§ **Available records**:
○ ○ ○ ○ ○ ○ ○
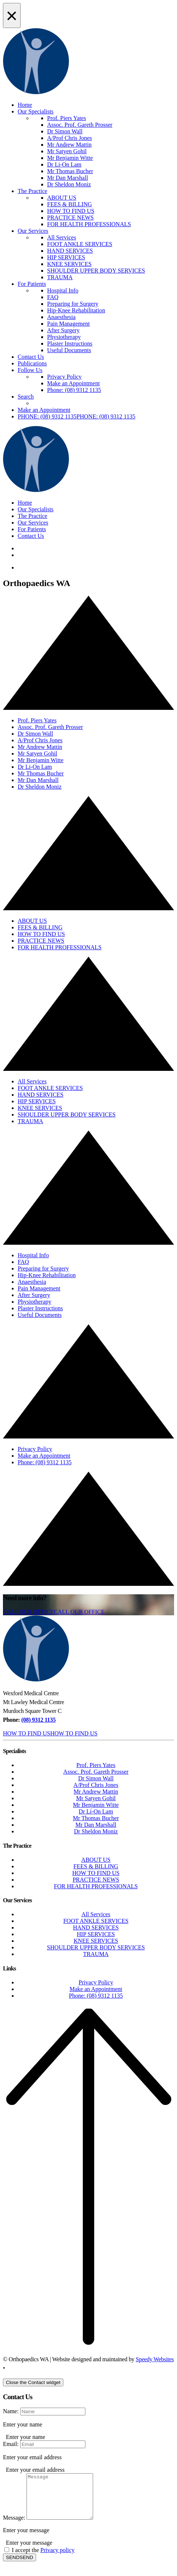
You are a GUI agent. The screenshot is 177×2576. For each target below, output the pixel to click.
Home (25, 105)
○ ○ ○ ○ ○ ○ ○
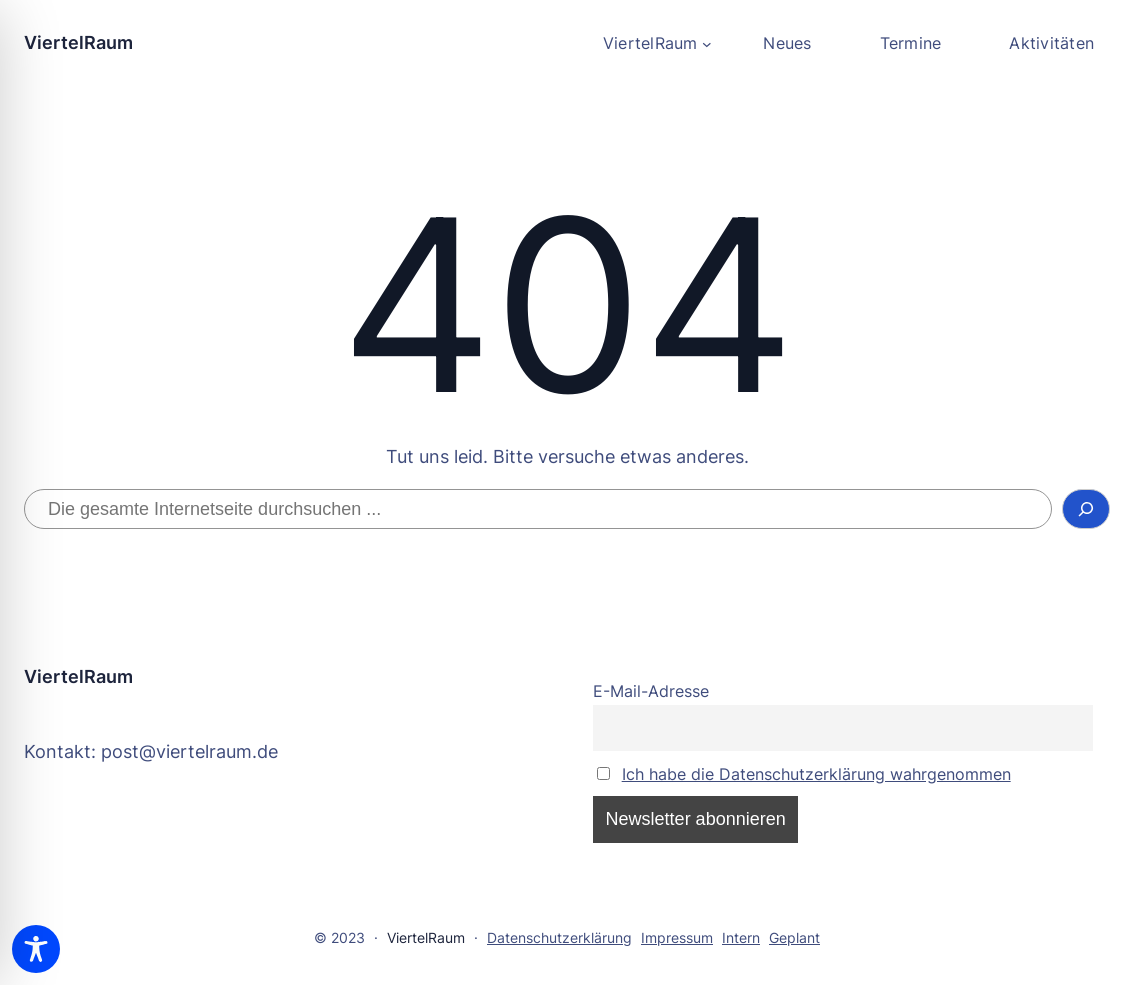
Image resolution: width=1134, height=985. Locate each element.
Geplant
○ ○ ○ ○ ○ ○ ○
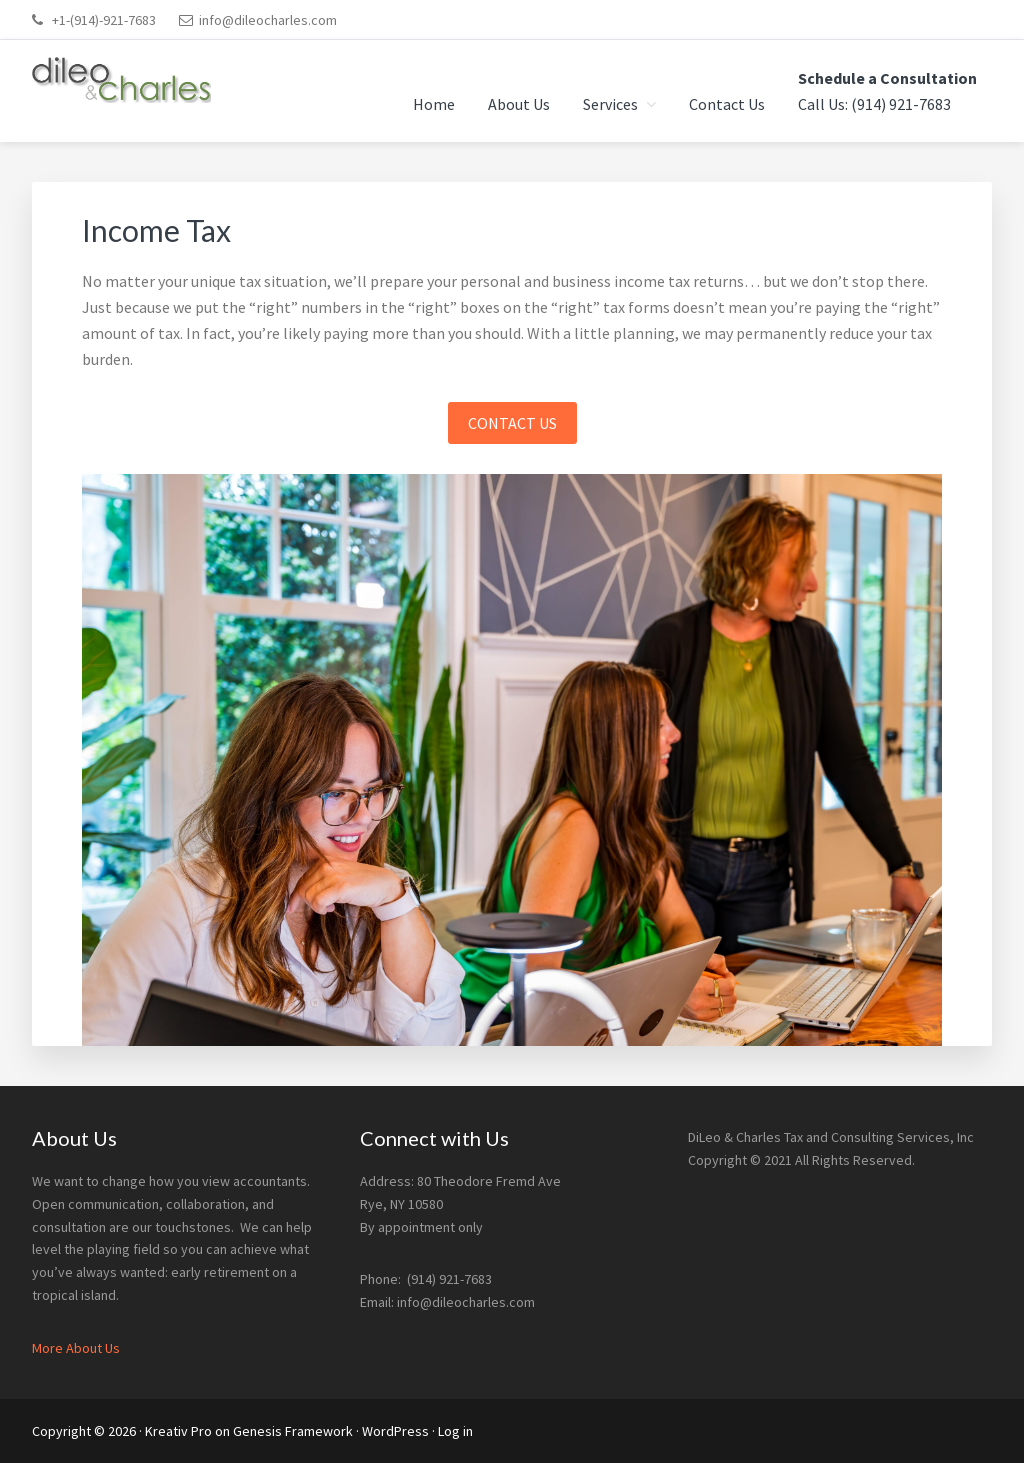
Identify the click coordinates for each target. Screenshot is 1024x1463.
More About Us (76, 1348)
○ ○ ○ ○ ○ ○ ○
§ **Your assignment**:
All that is needed is the exact run of lines above from the line containing "You are a GUI" through the line containing "Home (25, 105)", both of them included.

§ **Response below**:
You are a GUI agent. The screenshot is 177×2576. For each target below, output the pixel to click.
Home (25, 105)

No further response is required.